Had the first two episodes been shot when your work began? Did you have a proof of concept for what the series would look like?
Not at all, actually. We didn’t shoot in order. We block-shot Episodes 1 and 3 together. So both [Dave Filoni, an executive producer who also directed the premiere] and I, simultaneously, we were the first ones to go, and there was nothing yet. We had done a lot of prep, and we were really involved in each other’s work and aware of what the other was doing. Those first few weeks of any production, you’re just trying to define it and see what works.
Were there any films or other works you looked at for reference as you prepared for your episode?
For Episode 3, when I first read the script, it felt like a Western and a samurai movie. So I watched a lot of Kurosawa — there’s obviously a pretty strong “Yojimbo” feel going on with the street battle. And obviously a lot of those were George [Lucas]’s references. I also brought in a little of John Woo’s “Hard Boiled,” with the baby in that movie. I had grown up with a lot of that — my dad was Chinese and I grew up with a lot of Hong Kong action movies.
You’re often working with characters who are masked. Does that present particular challenges, for your actors or for you as a director?
It’s definitely more challenging. A lot of the way we worked with Pedro — and that’s part of what Dave and I were trying to get the hang of when we started shooting — is his physicality became incredibly important. We had to develop a language, a physicality. There’s a lot of stillness in the character. All his movement is intentional. There’s no fidgeting or relaxing, so that any time, even if he makes a small move or turns his head, it becomes meaningful. We couldn’t do it with his face or with his eyes. It also becomes critical, as a director, to use the camera to support that emotionally, to help convey what he’s feeling a lot of the times.

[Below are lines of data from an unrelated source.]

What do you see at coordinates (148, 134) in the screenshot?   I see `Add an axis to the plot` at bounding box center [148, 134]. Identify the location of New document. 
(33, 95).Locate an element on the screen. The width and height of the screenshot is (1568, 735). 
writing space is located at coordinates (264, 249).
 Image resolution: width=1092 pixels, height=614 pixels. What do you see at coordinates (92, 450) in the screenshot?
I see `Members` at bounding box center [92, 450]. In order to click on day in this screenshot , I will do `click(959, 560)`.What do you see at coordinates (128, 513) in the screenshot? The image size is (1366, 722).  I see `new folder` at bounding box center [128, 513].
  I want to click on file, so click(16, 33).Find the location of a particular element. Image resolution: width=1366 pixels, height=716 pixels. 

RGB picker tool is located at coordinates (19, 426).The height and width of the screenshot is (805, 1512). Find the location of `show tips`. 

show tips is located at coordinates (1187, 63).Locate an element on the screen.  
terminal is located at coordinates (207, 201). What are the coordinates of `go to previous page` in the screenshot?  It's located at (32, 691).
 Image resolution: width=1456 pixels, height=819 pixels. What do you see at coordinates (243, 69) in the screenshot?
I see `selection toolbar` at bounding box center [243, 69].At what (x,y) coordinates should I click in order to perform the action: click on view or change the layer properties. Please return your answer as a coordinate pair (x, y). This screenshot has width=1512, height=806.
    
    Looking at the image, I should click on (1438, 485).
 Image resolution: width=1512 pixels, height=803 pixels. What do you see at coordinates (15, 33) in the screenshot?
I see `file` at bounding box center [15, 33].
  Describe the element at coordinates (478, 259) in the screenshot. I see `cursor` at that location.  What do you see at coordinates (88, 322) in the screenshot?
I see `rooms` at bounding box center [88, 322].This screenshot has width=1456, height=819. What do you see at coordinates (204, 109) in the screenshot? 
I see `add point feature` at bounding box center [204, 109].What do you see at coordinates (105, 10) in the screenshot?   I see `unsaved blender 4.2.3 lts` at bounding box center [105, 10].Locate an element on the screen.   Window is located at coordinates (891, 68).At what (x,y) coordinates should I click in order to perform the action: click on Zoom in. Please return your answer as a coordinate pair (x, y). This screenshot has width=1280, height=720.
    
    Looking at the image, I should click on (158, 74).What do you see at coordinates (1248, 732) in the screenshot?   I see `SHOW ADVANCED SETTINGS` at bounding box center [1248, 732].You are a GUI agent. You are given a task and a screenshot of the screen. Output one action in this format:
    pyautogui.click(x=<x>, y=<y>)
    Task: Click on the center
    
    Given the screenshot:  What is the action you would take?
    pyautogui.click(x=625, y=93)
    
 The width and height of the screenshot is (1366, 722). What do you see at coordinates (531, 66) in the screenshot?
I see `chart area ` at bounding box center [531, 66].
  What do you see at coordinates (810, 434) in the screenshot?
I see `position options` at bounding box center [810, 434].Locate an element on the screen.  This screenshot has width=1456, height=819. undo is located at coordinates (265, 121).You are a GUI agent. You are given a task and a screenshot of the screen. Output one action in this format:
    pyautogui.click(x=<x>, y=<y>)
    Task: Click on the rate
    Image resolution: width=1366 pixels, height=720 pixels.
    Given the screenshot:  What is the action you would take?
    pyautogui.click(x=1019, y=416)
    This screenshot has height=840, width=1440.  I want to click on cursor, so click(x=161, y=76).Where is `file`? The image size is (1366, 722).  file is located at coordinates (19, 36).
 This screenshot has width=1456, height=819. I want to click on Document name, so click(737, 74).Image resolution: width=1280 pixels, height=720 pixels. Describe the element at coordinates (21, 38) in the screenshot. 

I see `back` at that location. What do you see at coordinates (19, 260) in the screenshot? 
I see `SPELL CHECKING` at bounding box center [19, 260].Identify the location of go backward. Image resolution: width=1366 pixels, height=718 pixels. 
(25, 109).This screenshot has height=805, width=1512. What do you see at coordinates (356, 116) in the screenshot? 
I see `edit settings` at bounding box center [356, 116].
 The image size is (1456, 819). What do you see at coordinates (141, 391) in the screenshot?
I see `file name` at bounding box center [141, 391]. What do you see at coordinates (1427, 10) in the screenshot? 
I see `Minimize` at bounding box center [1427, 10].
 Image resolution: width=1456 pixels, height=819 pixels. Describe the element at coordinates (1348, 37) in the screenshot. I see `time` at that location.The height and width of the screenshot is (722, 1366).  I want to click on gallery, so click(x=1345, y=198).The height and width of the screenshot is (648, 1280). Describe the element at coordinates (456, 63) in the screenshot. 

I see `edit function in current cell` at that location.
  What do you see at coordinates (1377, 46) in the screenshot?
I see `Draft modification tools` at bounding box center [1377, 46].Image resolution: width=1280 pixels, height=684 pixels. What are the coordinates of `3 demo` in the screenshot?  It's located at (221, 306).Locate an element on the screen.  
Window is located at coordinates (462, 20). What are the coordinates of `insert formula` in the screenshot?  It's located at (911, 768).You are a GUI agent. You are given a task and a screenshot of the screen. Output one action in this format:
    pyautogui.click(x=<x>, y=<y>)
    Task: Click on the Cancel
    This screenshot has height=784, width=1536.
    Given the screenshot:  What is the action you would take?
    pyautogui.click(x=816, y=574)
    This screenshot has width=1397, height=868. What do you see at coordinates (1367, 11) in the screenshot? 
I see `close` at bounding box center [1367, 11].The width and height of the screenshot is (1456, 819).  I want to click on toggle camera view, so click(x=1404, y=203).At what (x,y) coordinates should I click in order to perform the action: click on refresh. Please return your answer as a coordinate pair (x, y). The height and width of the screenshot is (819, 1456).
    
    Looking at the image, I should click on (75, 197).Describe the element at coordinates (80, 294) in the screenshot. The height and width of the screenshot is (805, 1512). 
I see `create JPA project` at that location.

How long did it take to stage the big shootout sequence that concludes the episode?
That was a large undertaking, to say the least. [Laughs.] It was pretty fast and furious, in terms of the time we had to get through it. The kitchen sink is in that scene. There’s droids, there’s puppets, there’s flying Mandos. There’s explosions and moving speeders. On the one hand, it was a huge challenge. On the other hand, it was amazing. Everything is out here and it was a giant playground.
Knowing that you’re going to be directing Werner Herzog in your episode, did you treat him any differently, or do you think of him as just one more player in your company?
Normally, you just approach them as actors, but Werner is special. One of the weirdest moments I had on set, in my life, was trying to direct Werner with the baby. How did I end up with Werner Herzog and Baby Yoda? That was amazing. Werner had absolutely fallen in love with the puppet. He, at some point, had literally forgotten that it wasn’t a real being and was talking to the child as though it was a real, existing creature.
Did you know from Day 1 what a phenomenon Baby Yoda would be?
I hoped, but you just never know. You get so close to it that you’re not sure you have any perspective on anything. With the baby, every time it came on set, the whole crew would respond to it. Even the grip department, every production assistant is coming to the monitors, trying to see it. We definitely knew there’s something special going on with this — we just hoped the rest of the world would feel the same way.
We’re all calling it “Baby Yoda” but — as far as we know — it’s not Yoda as a baby. What do you call it on set?
Um, I would definitely defer to Dave Filoni on this. [Laughs.] I’m not going to try to take this one on. I think he’s said it’s O.K. that people were calling it that for now. Because there’s no name out there, for now.
Are there lessons you’ve learned on “The Mandalorian” that you can take into the Obi-Wan series?
Absolutely. One of the biggest benefits is that I just spent the last year in the “Star Wars” universe and I had great mentors, coming in under Jon and Dave. Absorbing that, I feel, was the best training I could have had to take on the next one. So much of it just feeling it and understanding it, on an instinctual level, to know what’s right and what’s wrong with it. And there’s so much knowledge — every prop, every costume is important. Every detail really matters.